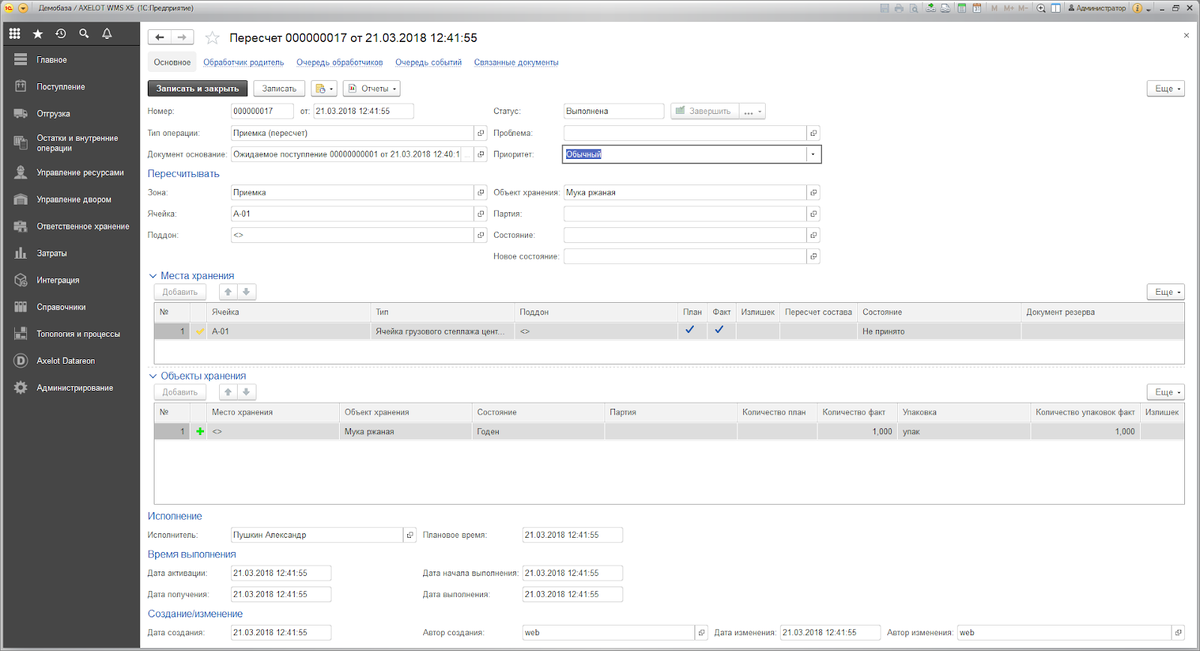Collapse the Места хранения section

(153, 275)

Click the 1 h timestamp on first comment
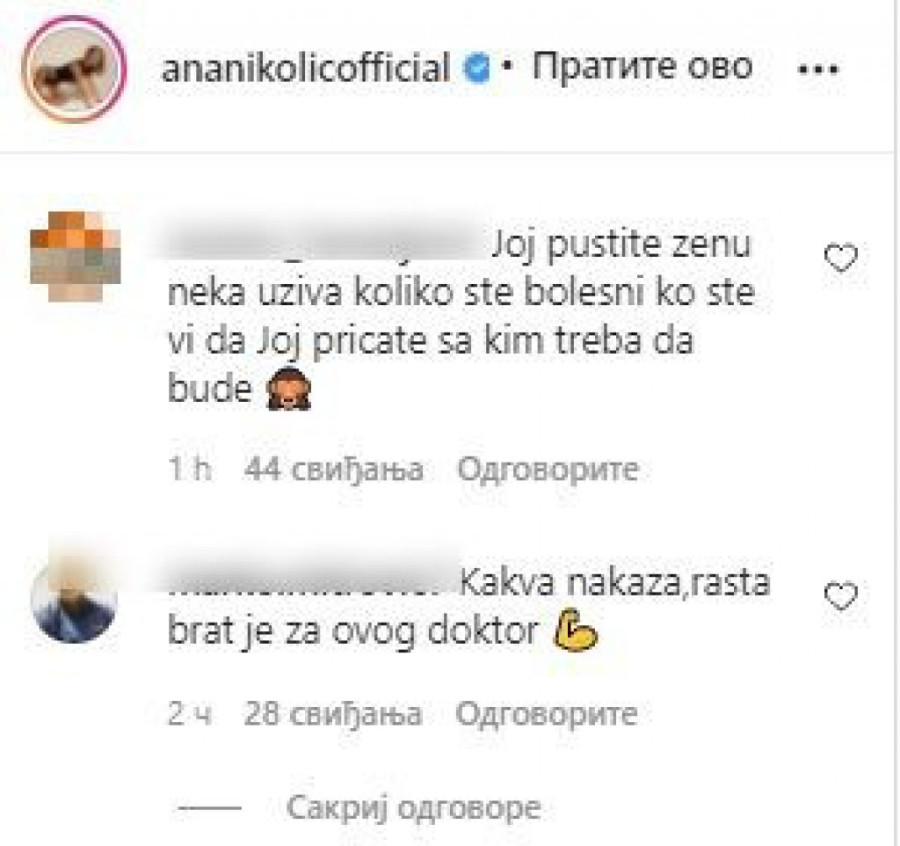pos(190,469)
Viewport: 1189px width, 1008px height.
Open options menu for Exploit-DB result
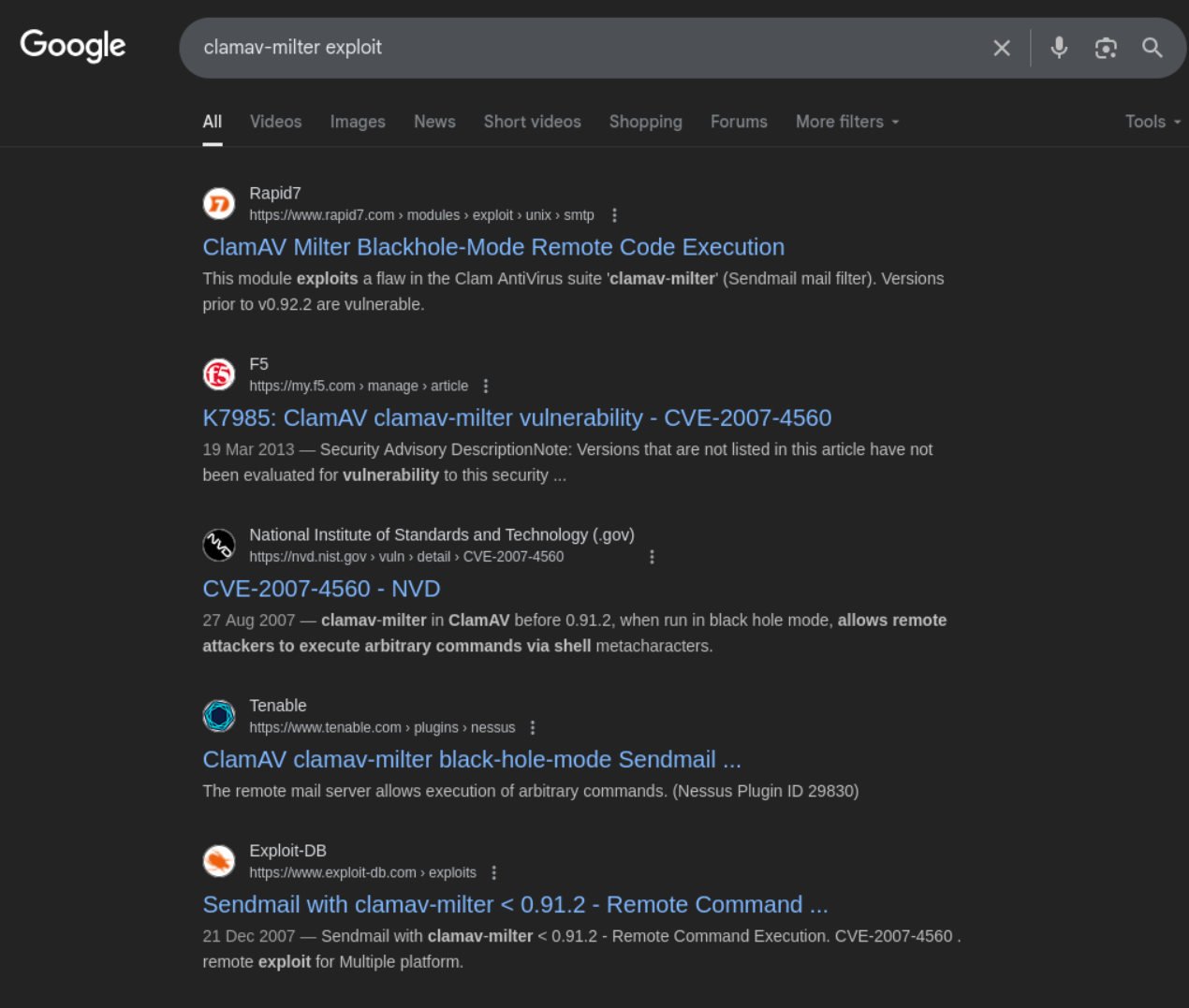click(x=493, y=873)
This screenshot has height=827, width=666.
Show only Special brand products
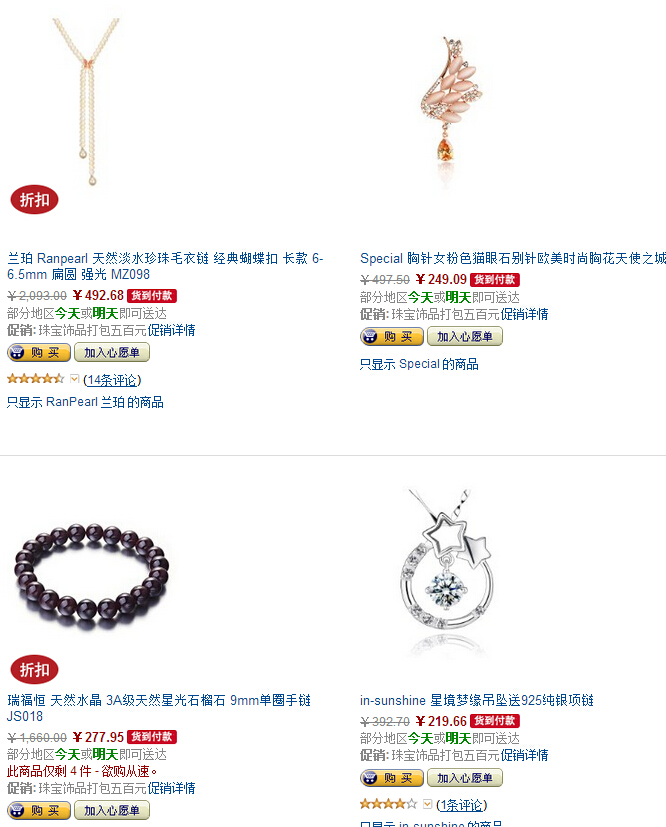pyautogui.click(x=419, y=364)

____

§ PROBLEM: Starting with the line that holds "Click the 1 h timestamp on first comment", print each line through the last one of the data exactly as written, but do not include the pictures.

§ ANSWER SPACE:
Click the 1 h timestamp on first comment
pos(190,469)
Viewport: 1189px width, 1008px height.
Open options menu for Exploit-DB result
click(x=493, y=873)
This screenshot has height=827, width=666.
Show only Special brand products
pyautogui.click(x=419, y=364)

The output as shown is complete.